Quando a porta está aberta vejo o lado de lá.
Parede branca, no lado esquerdo, um poema escrito na
parede como tela em moldura invisível, encimando um armário em metal cinzento
com uma pilha de pastas de cartolina, em cima, cuja função ou proveniência não
consigo identificar.
O rodapé é de mosaico com os mesmos motivos dos
mosaicos do chão, pintalgados, a preto e branco. Tudo no outro lado parece a
preto e branco como numa foto já longínqua ou talvez recente mas como se
artista tivesse preferido um "flash" mais monocromático.
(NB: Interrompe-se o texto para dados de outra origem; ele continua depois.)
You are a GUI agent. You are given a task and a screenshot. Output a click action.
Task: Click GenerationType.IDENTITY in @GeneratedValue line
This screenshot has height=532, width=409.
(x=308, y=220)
Quando a porta está fechada vejo apenas o lado de
cá.
E a porta, claro!
Do lado de cá, por cima da porta, há uma fileira de
quatro leds e logo acima desta, um dístico verde com um boneco branco a correr
para uma escada indicando uma saída em caso de emergência.
Emergência!
É por isso que a porta tem a meio uma barra metálica
que serve para que se abra rapidamente "para fora". Mas, não é
verdade que haja portas que abram para fora. As portas abrem todas para um
lado. Não abrem para fora pois quando abrem para fora, abrem também para dentro
de outro lado. Abrem para fora porque as empurramos mas, do outro lado abrem
para dentro porque as puxamos.
Hoje, alguém deixou um chapéu de chuva encostado
à parede do lado de cá, junto à ombreira do lado direito. O dia tem estado
irregular pois amanheceu com Sol mas, já ao início da tarde, o céu escureceu,
entristecendo o cenário lá fora.
Terá sido alguma corrente de ar que fez bater a porta,
fechando-a num estrondo? Não
sei!
Mas sei que as portas fechadas, como não deixam ver o
outro lado isolam a nossa visão, mas dão-nos asas à nossa imaginação e é como
se ficássemos com olhos virados para dentro da cabeça. Os nossos sonhos tão
infinitamente libertários não têm portas que os encerrem.